Joseph (Joe) Friebert painted in a manner evocative of Old Master techniques. He referred to this as “indirect painting”; he applied glazes and varnishes over canvas or board in order to allow light to reflect back through these multiple layers, providing a luminous effect. Friebert was born in Buffalo but moved as an infant with his family to Milwaukee, where he remained his entire life. His father, a tailor and union organizer, instilled his youngest son with his Socialist beliefs. Thwarted by the Great Depression from his dream of becoming a doctor, Friebert went to pharmacy school at Marquette University. When he was reduced to part-time work, he decided to pursue a favorite hobby: art.
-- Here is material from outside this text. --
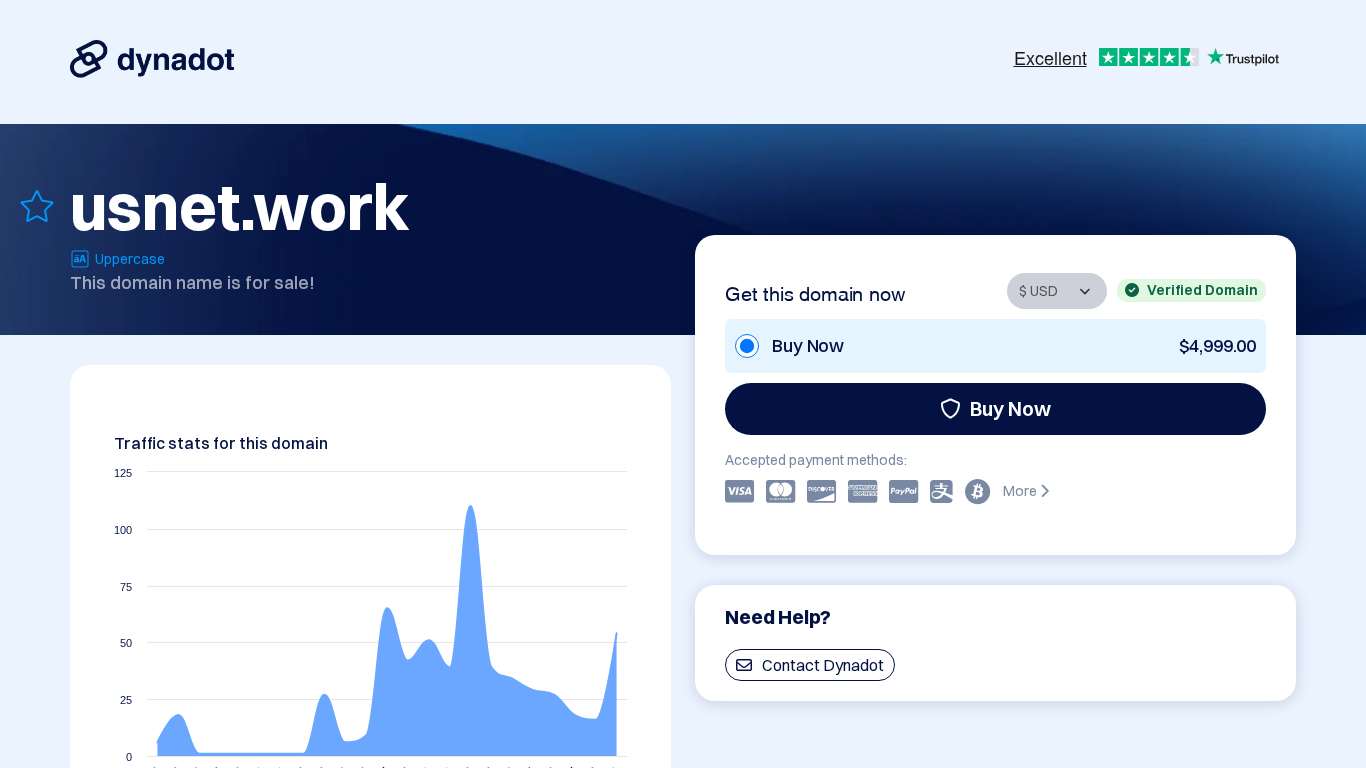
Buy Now (1010, 408)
He joined a sketch group, where he met artist Betsy Ritz, and they were married in 1937. Friebert subsequently earned degrees in art from Milwaukee State Teachers College and UW-Madison. After a short teaching stint at Layton School of Art, he joined the faculty of MSTW (now UWM) in 1946; he retired from a distinguished teaching career in 1976. In addition to land- and cityscapes, subjects he pursued throughout his career, Friebert was drawn to social issues: racial prejudice, poverty, and refugees. His work was exhibited at the Art Institute of Chicago, the Whitney Museum of American Art, the Metropolitan Museum of Art, and in the American Pavilion of the 1956 Venice Biennale.